Inicialmente, é inegável que a banalização das ISTs é uma das principais causas da multiplicação dos casos. Isso ocorre porque os jovens da atualidade não presenciaram o contexto de alarde em que vivia a sociedade brasileira no final do século passado. Atualmente, os adolescentes são muito mais bombardeados com informações acerca dos avanços científicos para com as infecções do que sobre os perigos associados a elas, de forma que a preocupação dos jovens se torna quase nula. Prova disso são os resultados da pesquisa realizada pelo Ministério da Saúde, que mostram a preocupação maior dos jovens entrevistados como sendo a gravidez indesejada e não as doenças.

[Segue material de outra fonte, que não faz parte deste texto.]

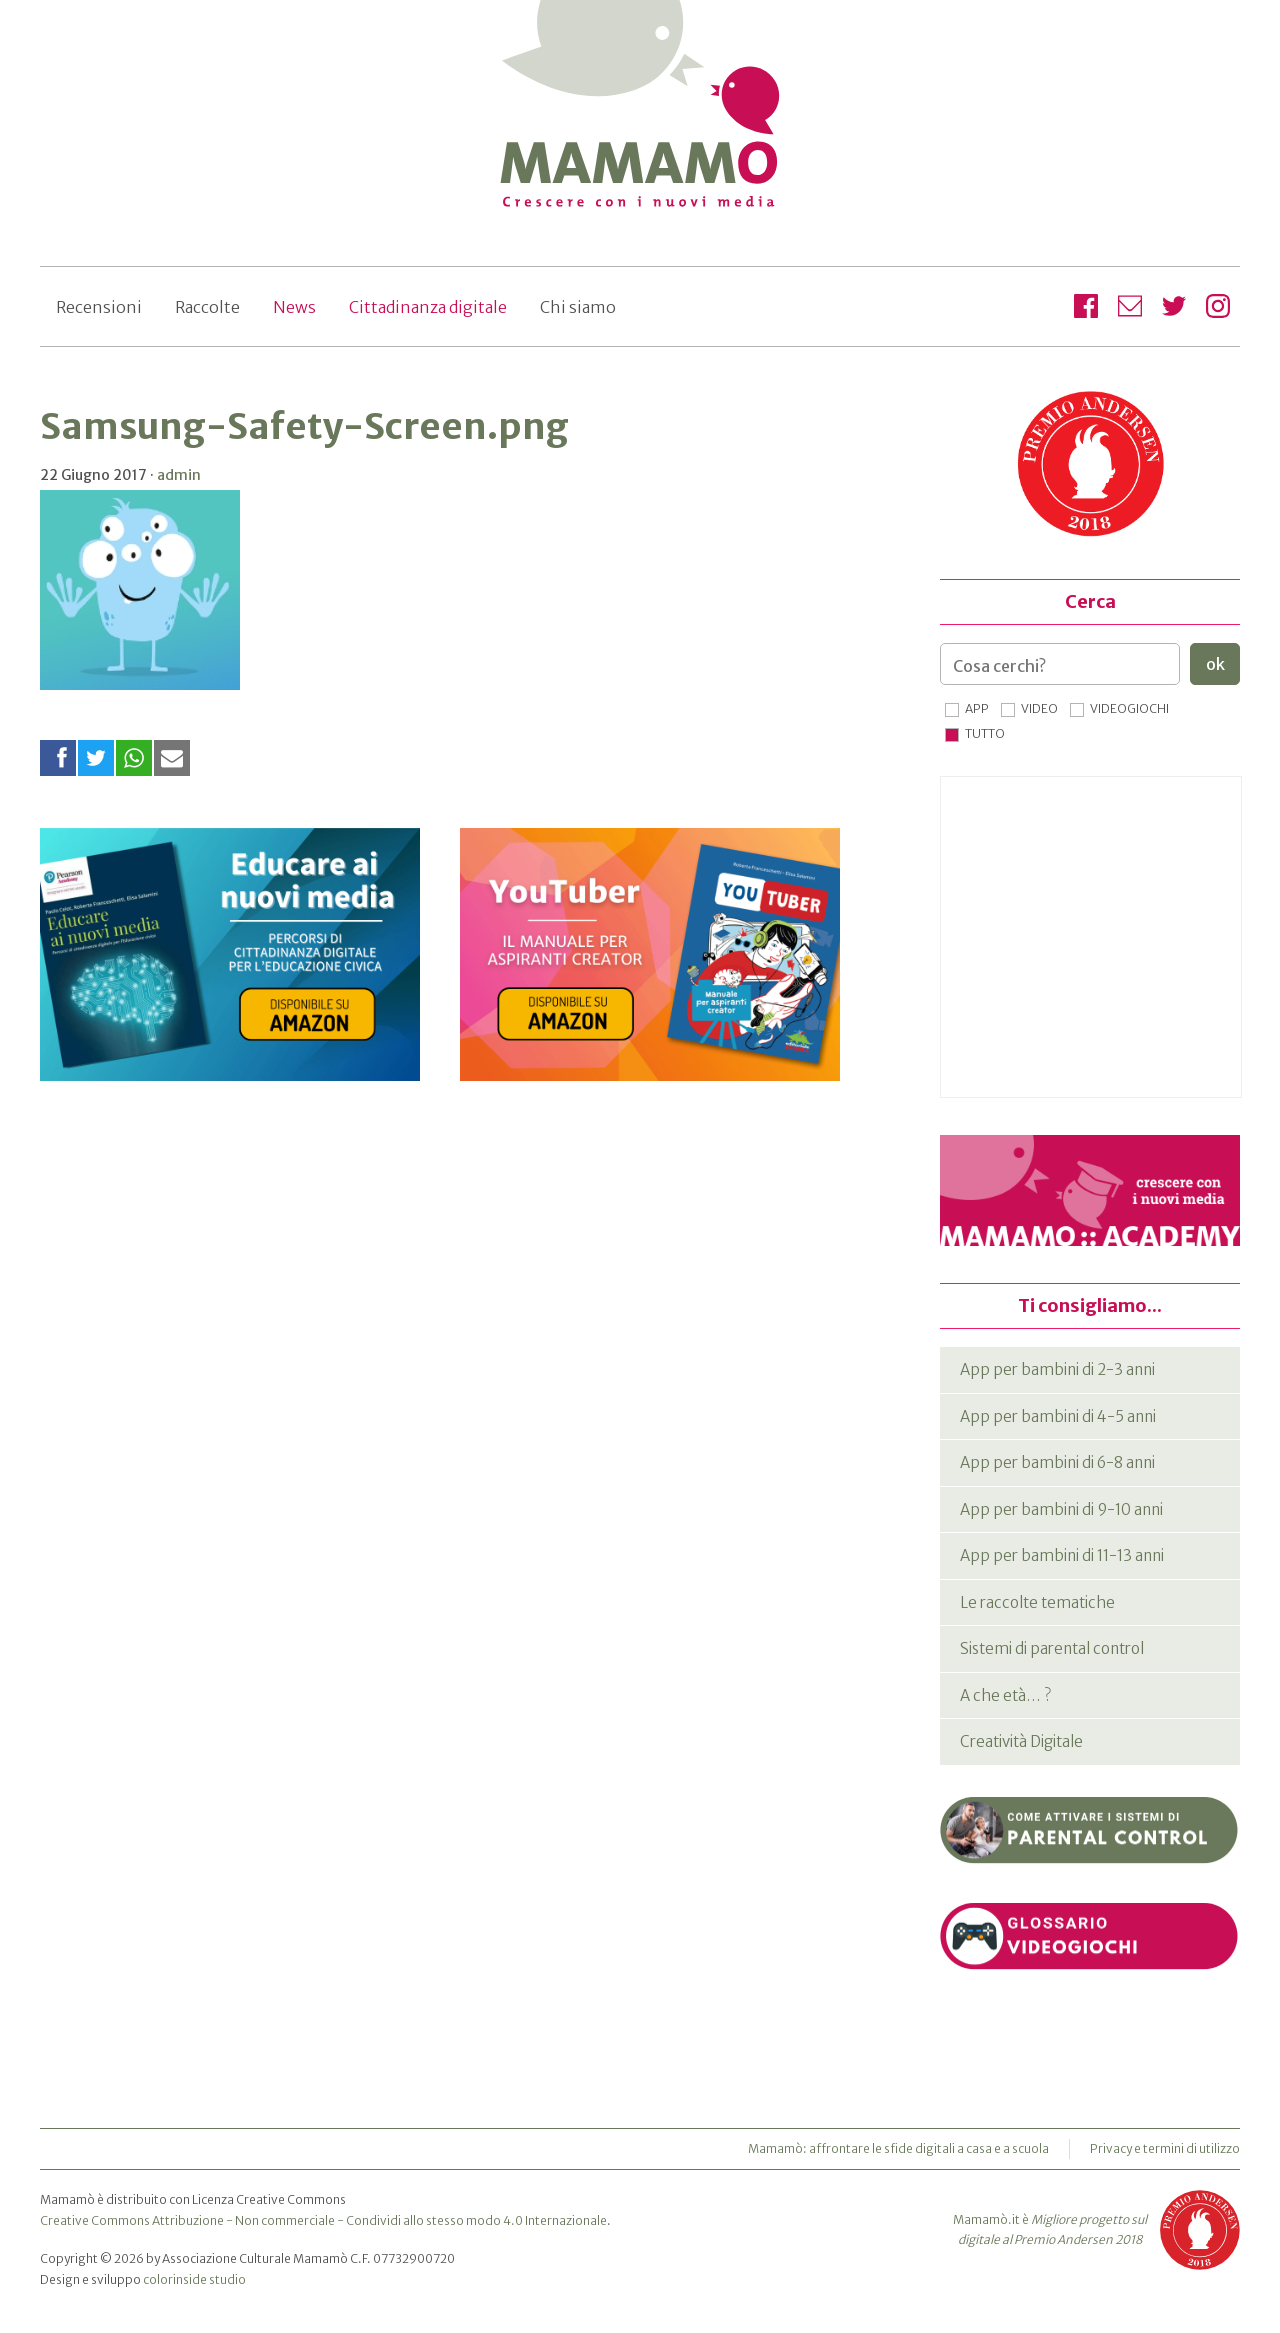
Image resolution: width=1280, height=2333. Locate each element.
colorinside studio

Outrossim, a desinformação se configura como a maior aliada na proliferação da doença. Tal situação acontece porque, desprovidos de meios que ofereçam informação segura, como profissionais da saúde e a escola bem equipada da educação sexual, o adolescente atual acaba por recorrer a fontes não confiáveis, como internet e os próprios amigos. Dessa forma, gera-se um ciclo sem fim de despreparo e um contingente de jovens mais suscetíveis às doenças. Isso pode ser analisado ao comparar o Brasil com a Suécia e Islândia, países que possuem uma eficaz educação sexual, cujos índices de câncer do colo do útero, condição relacionada à infecção sexualmente transmissível HPV, são quase nulos.

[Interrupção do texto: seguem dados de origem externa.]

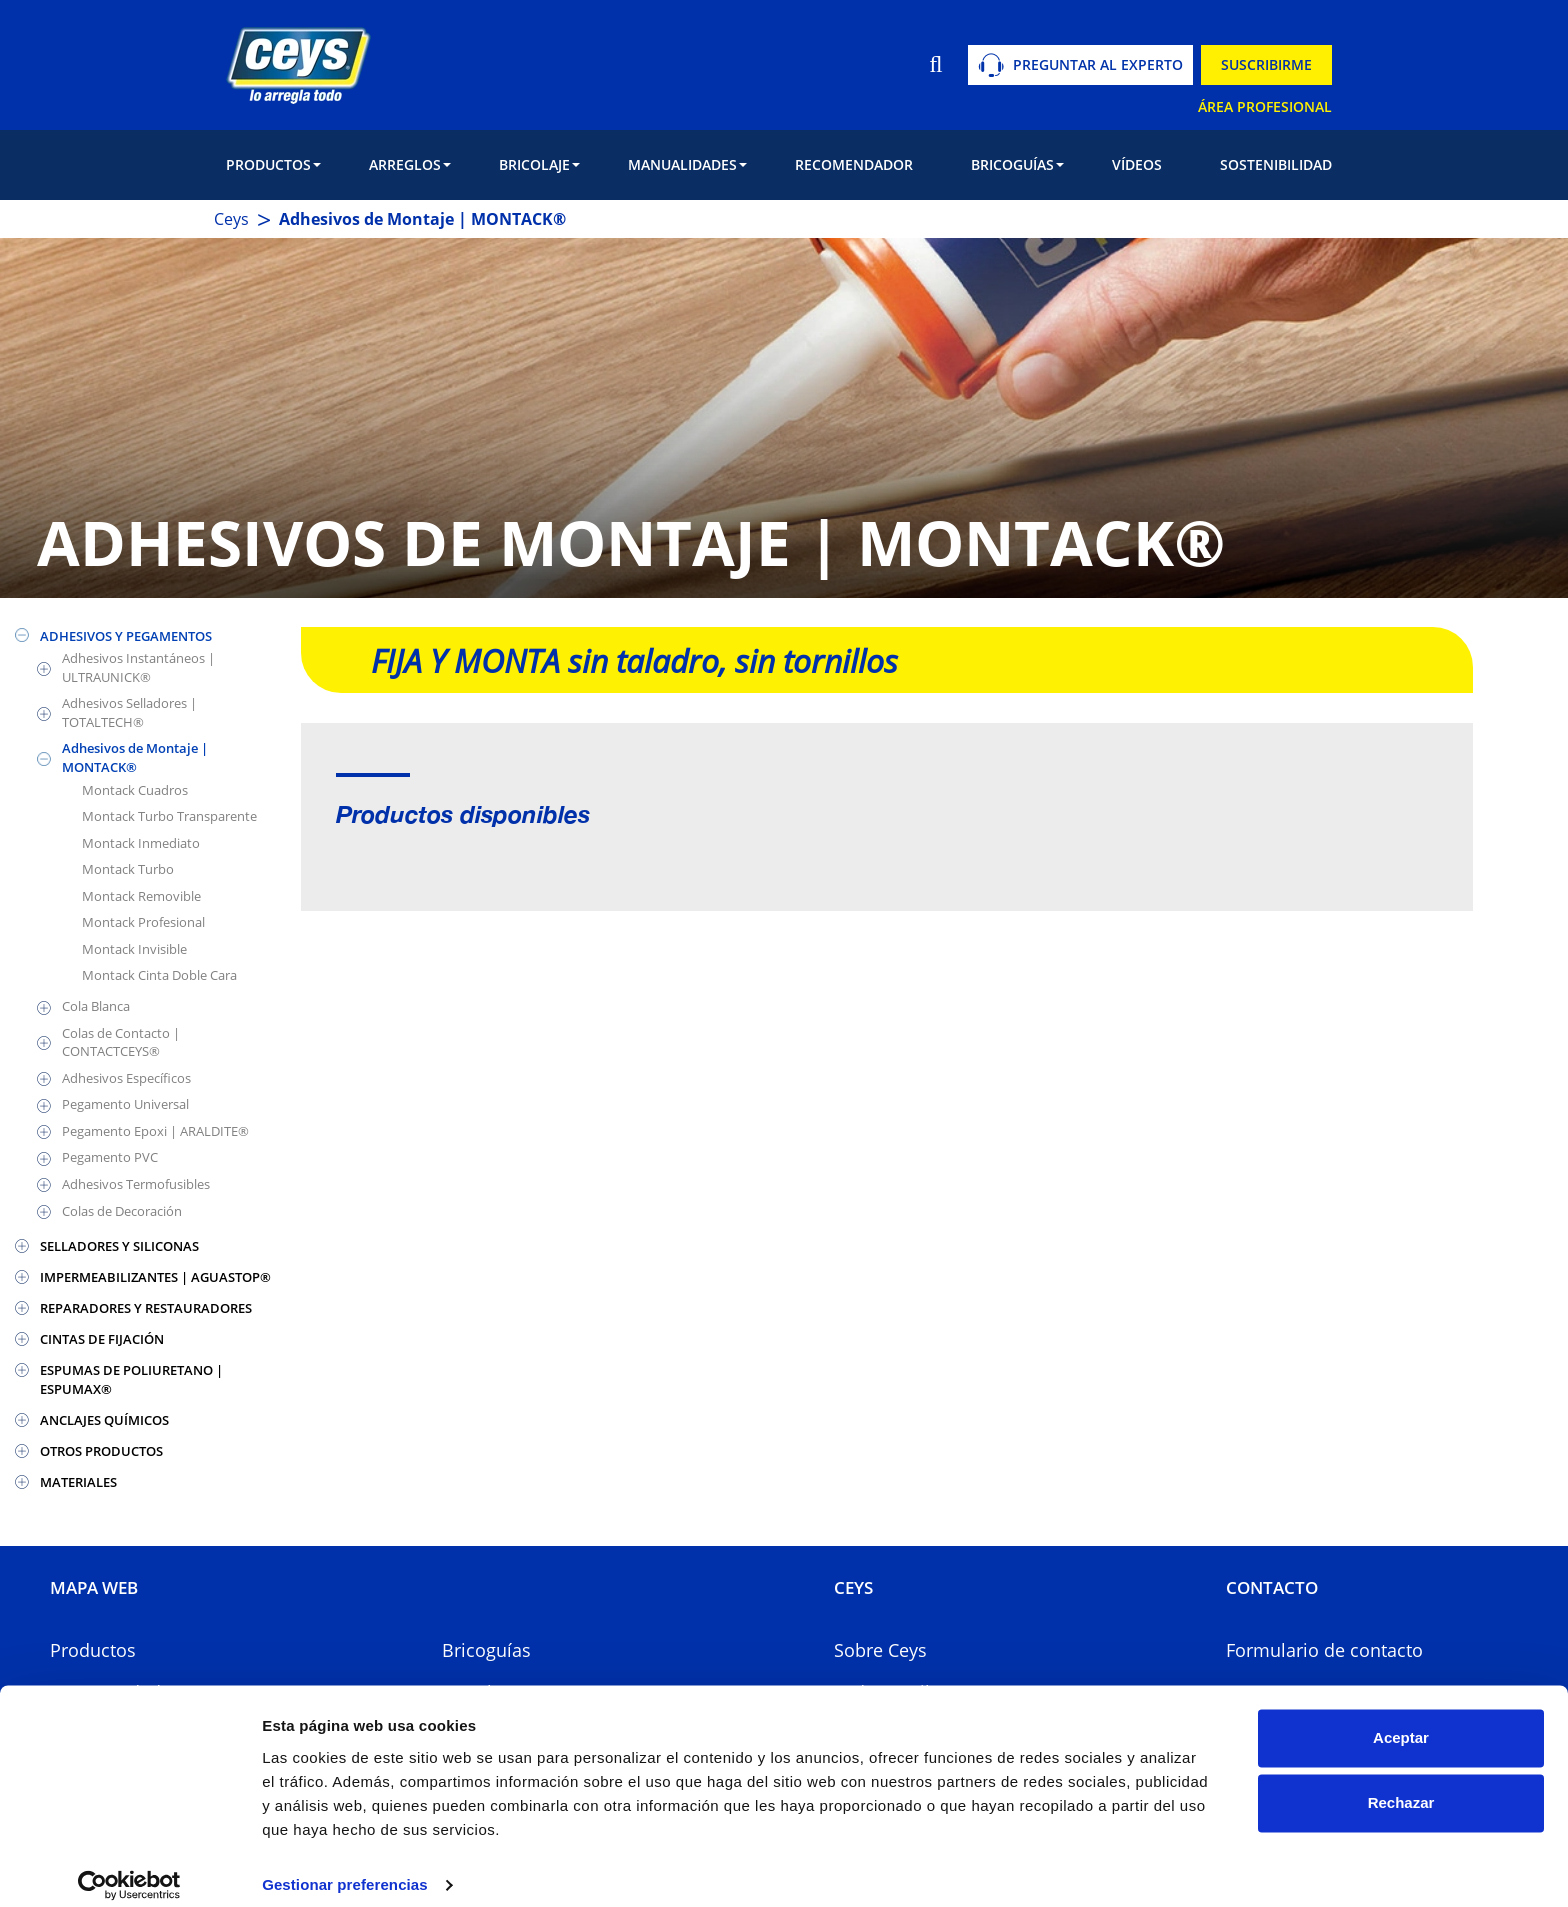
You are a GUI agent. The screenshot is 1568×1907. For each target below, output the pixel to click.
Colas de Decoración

Dessa forma, é imperativa uma ação de combate ao aumento de ISTs entre a comunidade jovem brasileira. Para tanto, é imprescindível que o Ministério da Saúde, já que deve salvaguardar a saúde da população, associado às Secretarias de Educação, por possuírem contato maior com as escolas, devem promover campanhas de instrução adequada sobre o tema no âmbito escolar. Isso deve ser viabilizado por meio de Workshops, ministrados por profissionais da saúde, a fim de que seja ofertado uma maior profissionalização dos educadores a respeito dessa problemática e o conhecimento do qual os estudantes necessitam mais do que nunca. Assim sendo, a presente década e as seguintes serão marcadas cada vez menos pelas fatalidades que já acometeram milhares de Renatos e Cazuzas.